So *IF* you know what the expectations of your genre are *AND * you know your work as it is does not meet those expectations *THEN * you have an obligation to seek out additional help before making the work available for sale. To willfully sell something to unsuspecting readers that you know does not meet their expectations for the genre is wrong.

Why this is a "controversial" position for some people is beyond me.


----------



## JM Gellene (Mar 30, 2011)

Bards and Sages (Julie) said:


> Why this is a "controversial" position for some people is beyond me.


Did strike a nerve, didn't it? 14 Pages worth


----------



## BTackitt (Dec 15, 2008)

Julie, this is one of those times when I totally agree with what you said all of the way. (Not always the case, but this time it is.)
    As a reader, spending MY $$ and TIME on a book, if it has a couple of errors that's no biggie, but I will probably try to contact the author to let them know. If it is riddled with errors on page after page after page, then it becomes a serious issue.
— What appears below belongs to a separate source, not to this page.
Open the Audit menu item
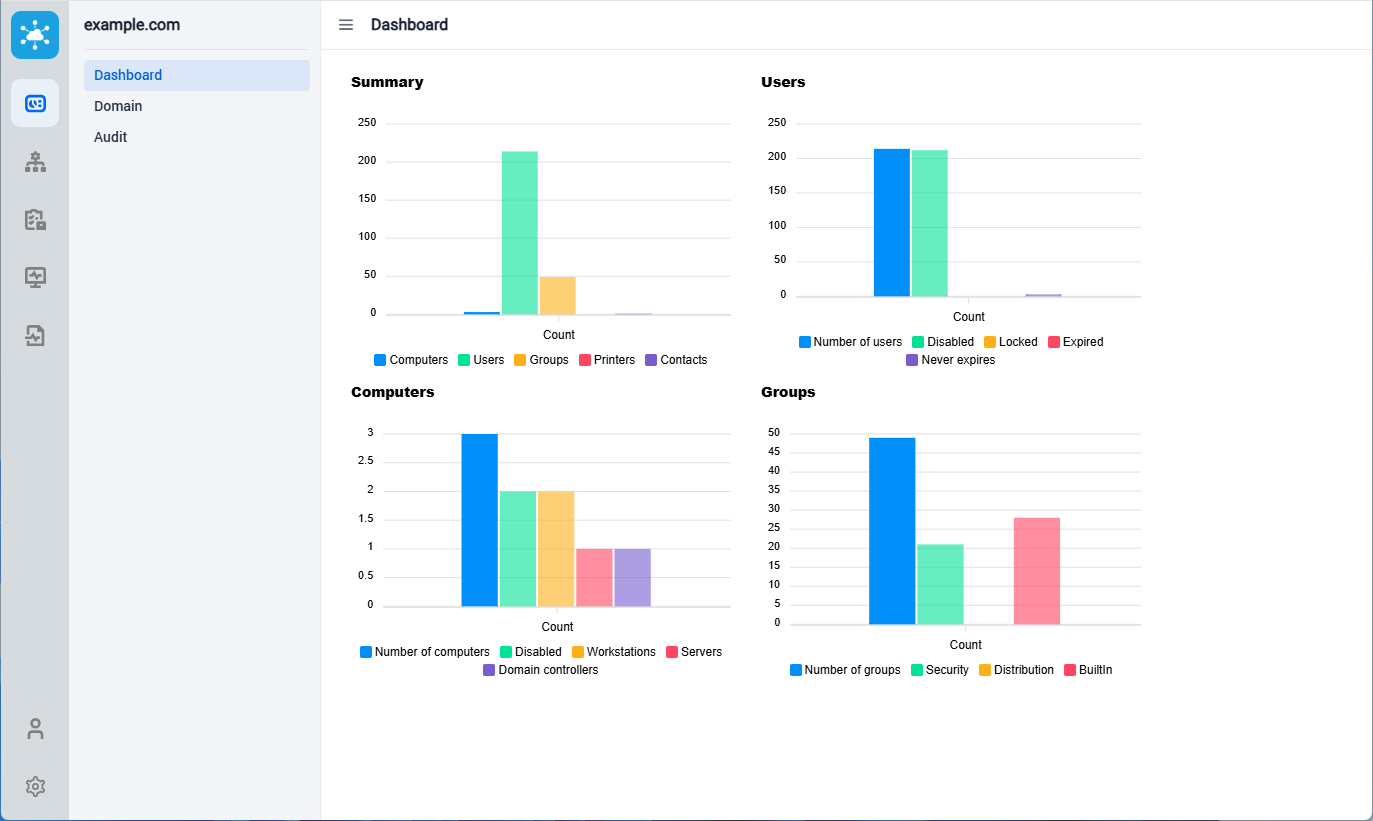The width and height of the screenshot is (1373, 821). 111,137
If it is a book I am reviewing for RedAdeptReviews.com, you can BET I am going to mention editing problems. 

    In the original post Julie mentioned a number of ways to get editing done for cheap/free. She never said if you are broke, don't publish.


----------



## miss_fletcher (Oct 25, 2010)

Bards and Sages (Julie) said:


> Why this is a "controversial" position for some people is beyond me.
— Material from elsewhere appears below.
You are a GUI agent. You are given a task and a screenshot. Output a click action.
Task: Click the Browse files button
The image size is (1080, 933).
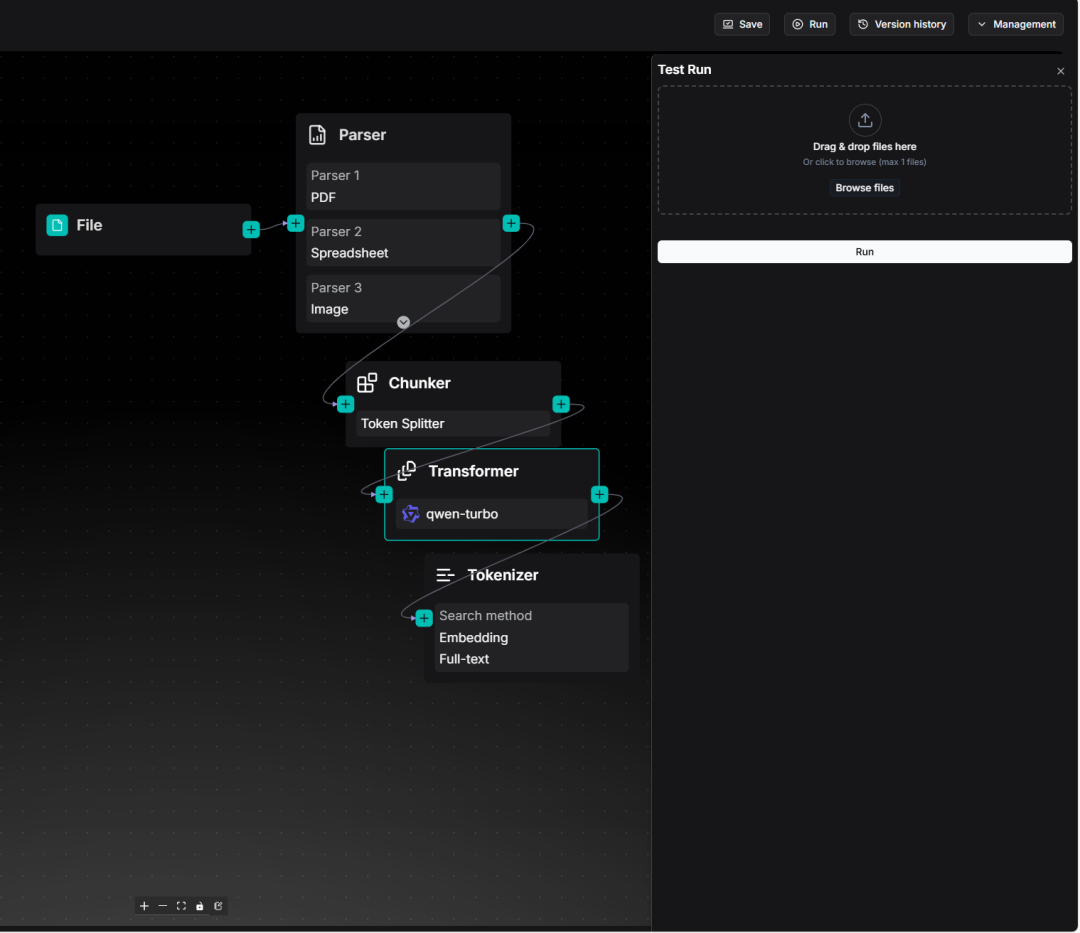tap(864, 188)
It's not. Some people may get their backs up and are not seeing the advice they are being gifted because of how you phrased it. I agree with what you said ... the tone and delivery was courting disrespectful, but, your points are completely valid, entirely true, and should be taken seriously by all lucky enough to read it (that is not a sarcastic comment, if you've read the post digest it and move on).

No doubt, a number of Authors could give a personal explanation as to why their product failed to meet a professional standard in some way or another. The truth is they are excuses that do you no favors, and that needs to be accepted by the Indie community collectively for any lasting change to be made. Your post was (as you yourself said) a rant that just screamed of frustration to me.

However, I am of the opinion anyone who wishes to have a lasting career, retain a loyal readership and produce quality books to gain new readers, will improve over time (Rome wasn't built in a day). It's a learning curve some do have to go through (myself included in that pool). You've been through it (as you explained in one of your earlier posts). So for the Authors who may take this to heart (in a bad way) they need to reach the same place you're in their own time. You can't drag them there.



Bards and Sages (Julie) said:


> To willfully sell something to unsuspecting readers that you know does not meet their expectations for the genre is wrong.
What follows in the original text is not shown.